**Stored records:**
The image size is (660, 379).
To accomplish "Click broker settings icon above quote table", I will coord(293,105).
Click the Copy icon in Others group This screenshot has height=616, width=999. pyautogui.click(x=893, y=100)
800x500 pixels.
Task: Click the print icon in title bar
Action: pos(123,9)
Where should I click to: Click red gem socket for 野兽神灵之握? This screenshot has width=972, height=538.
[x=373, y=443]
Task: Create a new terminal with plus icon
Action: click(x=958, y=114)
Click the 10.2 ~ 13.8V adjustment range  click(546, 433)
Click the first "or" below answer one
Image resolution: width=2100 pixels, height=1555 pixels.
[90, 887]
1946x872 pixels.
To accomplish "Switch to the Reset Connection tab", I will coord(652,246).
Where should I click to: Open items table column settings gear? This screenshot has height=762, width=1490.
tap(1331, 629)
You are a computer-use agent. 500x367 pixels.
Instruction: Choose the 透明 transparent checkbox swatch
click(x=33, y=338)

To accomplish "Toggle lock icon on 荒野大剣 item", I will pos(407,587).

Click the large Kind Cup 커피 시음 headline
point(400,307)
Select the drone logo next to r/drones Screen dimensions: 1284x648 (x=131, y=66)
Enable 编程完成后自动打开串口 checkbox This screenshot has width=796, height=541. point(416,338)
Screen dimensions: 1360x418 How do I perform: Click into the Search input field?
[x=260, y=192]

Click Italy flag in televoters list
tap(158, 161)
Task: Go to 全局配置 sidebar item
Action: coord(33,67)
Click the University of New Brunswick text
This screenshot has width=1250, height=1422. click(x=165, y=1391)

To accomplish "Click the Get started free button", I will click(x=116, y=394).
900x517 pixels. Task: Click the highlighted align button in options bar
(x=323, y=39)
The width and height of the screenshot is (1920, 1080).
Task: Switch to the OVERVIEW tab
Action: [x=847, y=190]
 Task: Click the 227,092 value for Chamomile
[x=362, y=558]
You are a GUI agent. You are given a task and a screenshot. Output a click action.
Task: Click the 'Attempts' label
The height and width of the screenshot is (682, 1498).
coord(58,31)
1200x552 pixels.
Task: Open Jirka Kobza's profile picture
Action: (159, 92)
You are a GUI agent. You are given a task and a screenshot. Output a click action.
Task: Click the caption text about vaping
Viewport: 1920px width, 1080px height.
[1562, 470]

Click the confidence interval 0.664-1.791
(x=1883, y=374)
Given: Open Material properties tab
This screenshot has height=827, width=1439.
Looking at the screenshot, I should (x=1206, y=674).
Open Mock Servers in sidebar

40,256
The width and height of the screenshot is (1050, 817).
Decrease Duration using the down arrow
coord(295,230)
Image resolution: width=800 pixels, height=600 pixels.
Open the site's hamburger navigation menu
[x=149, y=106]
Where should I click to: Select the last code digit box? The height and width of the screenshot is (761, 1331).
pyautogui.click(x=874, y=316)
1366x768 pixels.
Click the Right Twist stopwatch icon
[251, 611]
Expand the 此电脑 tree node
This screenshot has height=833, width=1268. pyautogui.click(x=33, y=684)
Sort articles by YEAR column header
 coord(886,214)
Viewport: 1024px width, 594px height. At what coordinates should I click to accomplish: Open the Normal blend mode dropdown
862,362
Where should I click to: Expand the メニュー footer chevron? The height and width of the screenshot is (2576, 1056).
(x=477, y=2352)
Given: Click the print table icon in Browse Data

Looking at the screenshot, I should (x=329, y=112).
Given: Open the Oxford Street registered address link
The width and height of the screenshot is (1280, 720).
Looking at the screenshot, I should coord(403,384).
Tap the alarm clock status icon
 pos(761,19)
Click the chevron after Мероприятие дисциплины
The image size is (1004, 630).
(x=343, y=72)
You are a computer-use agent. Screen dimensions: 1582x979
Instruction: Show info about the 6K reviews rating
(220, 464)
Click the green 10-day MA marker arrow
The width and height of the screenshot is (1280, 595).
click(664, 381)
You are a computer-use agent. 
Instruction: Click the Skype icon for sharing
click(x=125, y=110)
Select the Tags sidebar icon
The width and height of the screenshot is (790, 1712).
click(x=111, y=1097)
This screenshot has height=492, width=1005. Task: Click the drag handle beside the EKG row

**Work order:** Nothing but the lines from the one with "Where should I click to: Expand" through the final line of the records above should appear, each copied exactly.

**Task result:**
Where should I click to: Expand the メニュー footer chevron? The height and width of the screenshot is (2576, 1056).
(x=477, y=2352)
Given: Click the print table icon in Browse Data

Looking at the screenshot, I should (x=329, y=112).
Given: Open the Oxford Street registered address link
The width and height of the screenshot is (1280, 720).
Looking at the screenshot, I should coord(403,384).
Tap the alarm clock status icon
 pos(761,19)
Click the chevron after Мероприятие дисциплины
The image size is (1004, 630).
(x=343, y=72)
You are a computer-use agent. Screen dimensions: 1582x979
Instruction: Show info about the 6K reviews rating
(220, 464)
Click the green 10-day MA marker arrow
The width and height of the screenshot is (1280, 595).
click(664, 381)
You are a computer-use agent. 
Instruction: Click the Skype icon for sharing
click(x=125, y=110)
Select the Tags sidebar icon
The width and height of the screenshot is (790, 1712).
click(x=111, y=1097)
This screenshot has height=492, width=1005. Task: Click the drag handle beside the EKG row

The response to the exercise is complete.